With Elastic Beanstalk, we have three components in a CSL deployment: the Web Server tier, the Worker tier, and a standard SQS queue:

Rails app in Beanstalk

  • The Web Server tier hosts the JSON API for CSL search requests.
  • The Worker tier dequeues import jobs from the SQS queue and processes the tasks.
  • The SQS queue provides the queueing backend to asynchronously process the various import jobs for different screening lists as well as to upload CSV/TSV versions of the entire data set to an S3 bucket. Beanstalk automatically handles polling the queue for a task, dispatching it to a worker, and deleting the task from the queue on successful completion of the work. The workflow is as follows:

Beanstalk SQS worker interaction

Outside of Elastic Beanstalk, CSL interacts with an Elasticsearch 7 cluster and AWS S3. Just as there are many ways to deploy a web app, there are also many ways to run an Elasticsearch cluster, including hosted AWS Elasticsearch, hosted Elasticsearch from Elastic, orchestrated via OpsWorks/Chef, CloudFormation, Kubernetes, and manually provisioning a cluster.

Deployment

Even inside of Elastic Beanstalk, there are a number of ways to set up a Rails application and configure a deployment . Please refer to the documentation to see which way is best for you.

  • Elasticsearch: Once you have your Elasticsearch 7 cluster provisioned, make a note of the cluster URL, usually available on port 9200.
  • Specify the following environment variables in both your Web tier and Worker tier configurations under Software:
    • AWS_ACCESS_KEY_ID, AWS_REGION, and AWS_SECRET_ACCESS_KEY: For accessing the S3 bucket where the CSV/TSV exports will be uploaded.
    • ELASTICSEARCH_URL: The access point for your Elasticsearch 7 cluster.
  • In the Worker tier, modify the worker configuration to handle just 1 HTTP connection at a time.
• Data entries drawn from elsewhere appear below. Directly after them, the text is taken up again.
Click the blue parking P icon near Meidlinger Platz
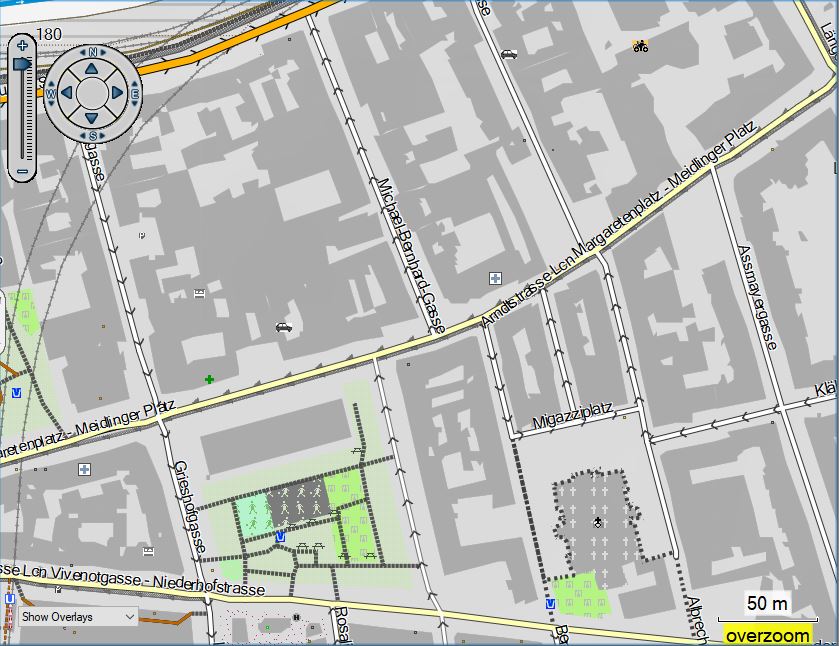Screen dimensions: 839x646 click(x=85, y=469)
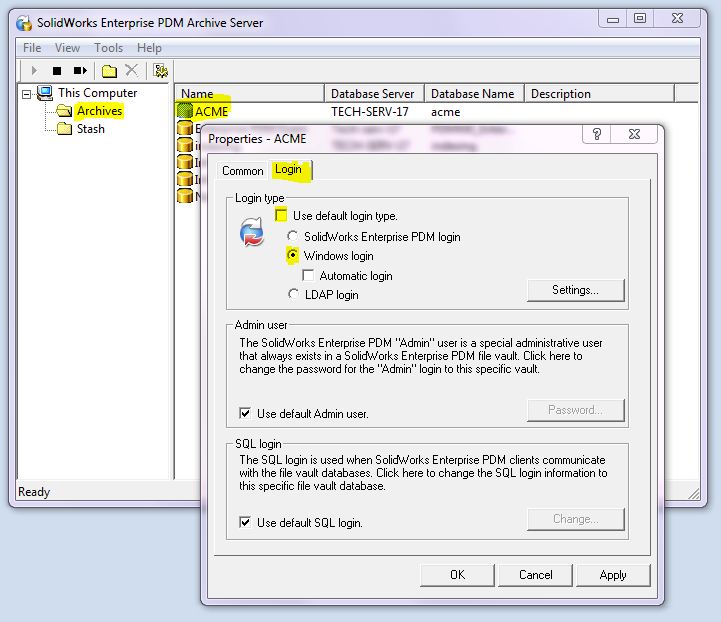
Task: Select the Stash folder in tree
Action: [90, 129]
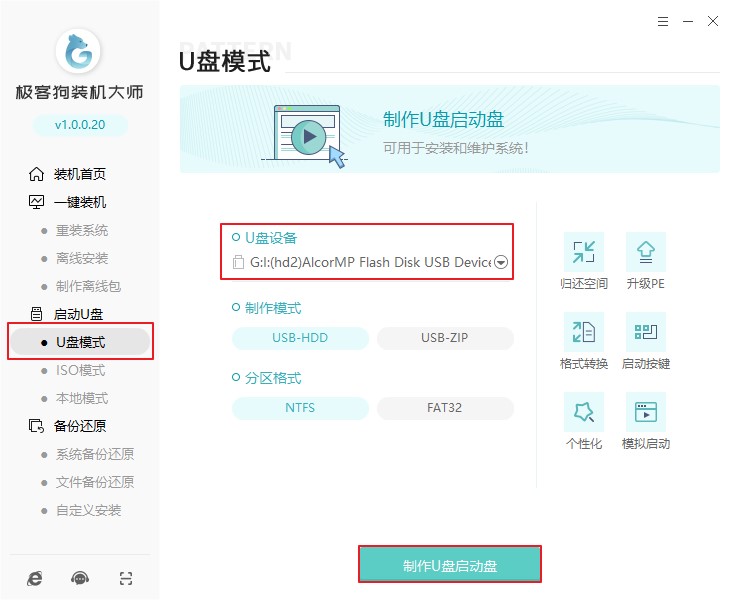740x600 pixels.
Task: Click the 个性化 personalization icon
Action: click(584, 412)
You can increase this but you will need a larger instance type.
  • In the Worker tier, specify a SQS queue that you've created or just let Beanstalk create one for you.

Once you have deployed CSL to Beanstalk (via Zip file, S3, etc), the various indices will automatically be created in Elasticsearch. The screening list imports and the CSV/TSV exports will begin based on the schedule defined in the cron.yaml file.

Provenance

The CSL code was originally part of this repository, which was decomposed into multiple repositories and deprecated.